Aday launched the new collection, which it called MadeAgain, on Aug. 17. The new products are unique SKUs, but the price of them was intentionally kept the same as their original incarnations, even though there were additional labor costs involved. Aday declined to disclose the production costs for remaking the products. Aday’s svp of brand, Alexis Cuddyre, said she didn’t find it fair to pass on the costs to the customer. Also, she said, the small additional cost of altering the pieces was worth it to clear out inventory without resorting to discounts. Additional quantities of pieces within the MadeAgain collection will be made from scratch and sold on a made-to-order basis. Both styles are currently being sold on the brand’s e-commerce site.
In February 2020, the same month that the initial suit collection launched, Aday received $8.5 million in funding from H&M Co:Lab and Downing Ventures. That put the brand’s total valuation at around $10 million.
The idea of remaking an existing product to fit the times is catching on in fashion. DTC brand Cuyana’s simple Classic Tote is one of its best-selling products. It launched a newer product, also on Aug. 17, called the System Tote. It’s a redesign of the Classic Tote, made so that every feature — the laptop sleeve, the extra pockets, etc. — can be removed, reconfigured and purchased separately. For example, the laptop sleeve can be replaced with a 13-inch or 16-inch option. That way, if a customer, say, starts a new job and gets a new laptop, they don’t need to buy a new bag to accommodate it.

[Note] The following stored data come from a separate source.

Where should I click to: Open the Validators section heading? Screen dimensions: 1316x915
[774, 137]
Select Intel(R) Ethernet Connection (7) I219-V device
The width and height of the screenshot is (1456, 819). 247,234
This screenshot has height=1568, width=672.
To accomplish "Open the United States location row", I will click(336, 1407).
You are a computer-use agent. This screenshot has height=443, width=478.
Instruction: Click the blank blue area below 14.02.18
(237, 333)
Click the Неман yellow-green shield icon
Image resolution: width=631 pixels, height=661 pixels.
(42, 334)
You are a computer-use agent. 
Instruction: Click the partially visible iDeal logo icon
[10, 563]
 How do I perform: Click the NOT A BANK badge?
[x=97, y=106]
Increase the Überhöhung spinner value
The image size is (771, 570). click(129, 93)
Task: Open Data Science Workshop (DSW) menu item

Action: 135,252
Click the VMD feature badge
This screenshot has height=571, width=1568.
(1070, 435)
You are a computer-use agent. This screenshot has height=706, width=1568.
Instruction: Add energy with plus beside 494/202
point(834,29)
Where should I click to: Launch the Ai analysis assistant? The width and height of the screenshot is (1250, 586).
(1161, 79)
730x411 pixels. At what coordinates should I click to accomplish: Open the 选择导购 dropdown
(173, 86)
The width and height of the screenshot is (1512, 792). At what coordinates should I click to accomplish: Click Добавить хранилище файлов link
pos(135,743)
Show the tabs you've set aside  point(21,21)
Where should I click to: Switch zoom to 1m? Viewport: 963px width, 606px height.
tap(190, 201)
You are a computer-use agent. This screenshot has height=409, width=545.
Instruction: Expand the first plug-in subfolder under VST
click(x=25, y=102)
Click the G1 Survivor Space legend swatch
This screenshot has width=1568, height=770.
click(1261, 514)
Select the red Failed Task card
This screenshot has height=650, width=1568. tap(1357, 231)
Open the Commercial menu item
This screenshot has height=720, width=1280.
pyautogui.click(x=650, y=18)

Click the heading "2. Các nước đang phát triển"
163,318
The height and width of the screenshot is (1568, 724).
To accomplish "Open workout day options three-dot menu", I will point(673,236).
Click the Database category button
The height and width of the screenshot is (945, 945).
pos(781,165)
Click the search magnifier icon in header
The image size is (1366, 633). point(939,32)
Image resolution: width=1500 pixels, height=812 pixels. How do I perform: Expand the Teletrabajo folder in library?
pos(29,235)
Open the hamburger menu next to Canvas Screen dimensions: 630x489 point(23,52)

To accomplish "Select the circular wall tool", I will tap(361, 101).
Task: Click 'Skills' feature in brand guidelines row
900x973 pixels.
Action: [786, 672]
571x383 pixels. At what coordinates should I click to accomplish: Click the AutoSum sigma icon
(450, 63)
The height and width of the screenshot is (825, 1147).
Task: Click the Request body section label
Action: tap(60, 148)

Redesigning existing product in this way plays into a major conversation in fashion happening around sustainability and, particularly, circularity. There’s been increased visibility around the problems of waste and overproduction, as well as the short shelf life that most fast-fashion products have. Shilpa Shah, co-founder of Cuyana, said she’s hoping that, by redesigning an existing bag to be modular, its longevity can be increased. This fact is featured heavily in Cuyana’s marketing around the bag.
“All the different roles our customers play, whether she’s a mom or an office worker — all those aspects of her lives are mixing together more now,” Shah said. “So we wanted to make our bags as versatile as she is. We highlight the versatility [in marketing] beforehand, and then we follow up on purchases with emails explaining a bit more about how the modularity of the bag works.”
The System Tote is priced roughly on par with the Classic Tote it was based off, both being $275-$295. The modular pieces are priced and sold separately, with a new laptop sleeve being $95, for example.